- A bill introduced in the House Thursday would would increase the Fair Labor Standards Act's (FLSA) minimum salary threshold for overtime exemption from a weekly salary that amounts to $23,660 per year to $48,412 per year, "codify[ing] the Obama Administration's 2016 overtime rule." That rule would have put the threshold at $47,476 with automatic increases.
- The Restoring Overtime Pay Act would make at least four million workers newly eligible for overtime pay, the sponsors say.
- The Obama-era rule was struck down by a federal district court and never took effect, although litigation is ongoing.
It remains to be seen whether the bill will have any success.

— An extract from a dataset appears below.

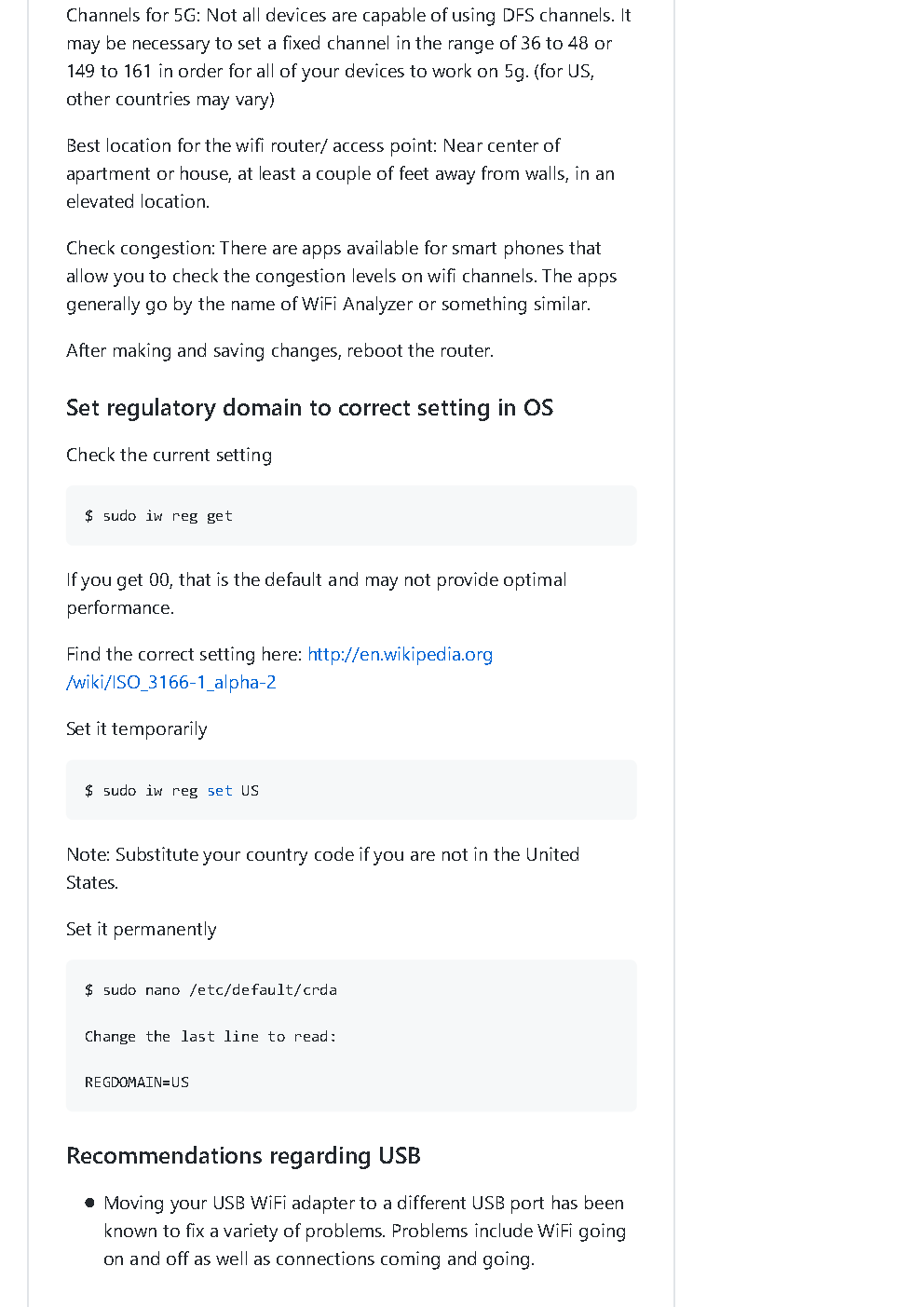Screen dimensions: 924x1307
Task: Click the "sudo nano /etc/default/crda" command line
Action: tap(211, 990)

It faces a Republican-controlled Congress and even Republican-backed employment-related bills have been put on the back burner while lawmakers focus on health care and a tax plan.
It is, at the very least, a sign that Democrats may not give up on an increase to the FLSA overtime threshold any time soon. Republicans generally aren't opposed to an increase, although many have said they'd like to see a threshold in the $32,000 to $35,000 range. The U.S. Department of Labor (DOL) appears to be working on replacement regulations to that effect.

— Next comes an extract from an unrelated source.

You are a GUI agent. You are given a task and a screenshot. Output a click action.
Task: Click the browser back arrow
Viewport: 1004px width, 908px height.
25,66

A legislative fix would be a novel approach. The FLSA itself doesn't have a salary threshold written into the statute. Instead, DOL has for decades maintained a minimum threshold through regulation. In finding that the Obama-era rules were invalid, however, a federal judge questioned DOL's authority to set any threshold at all. The department has now asked the courts to approve the concept of a salary threshold, albeit a lower one that doesn't arguably effectively supplant the law's duties tests. The proposal in Congress likely involves a higher threshold than Republicans would want to see, but amending the FLSA to include a threshold could remove any doubt about its legality.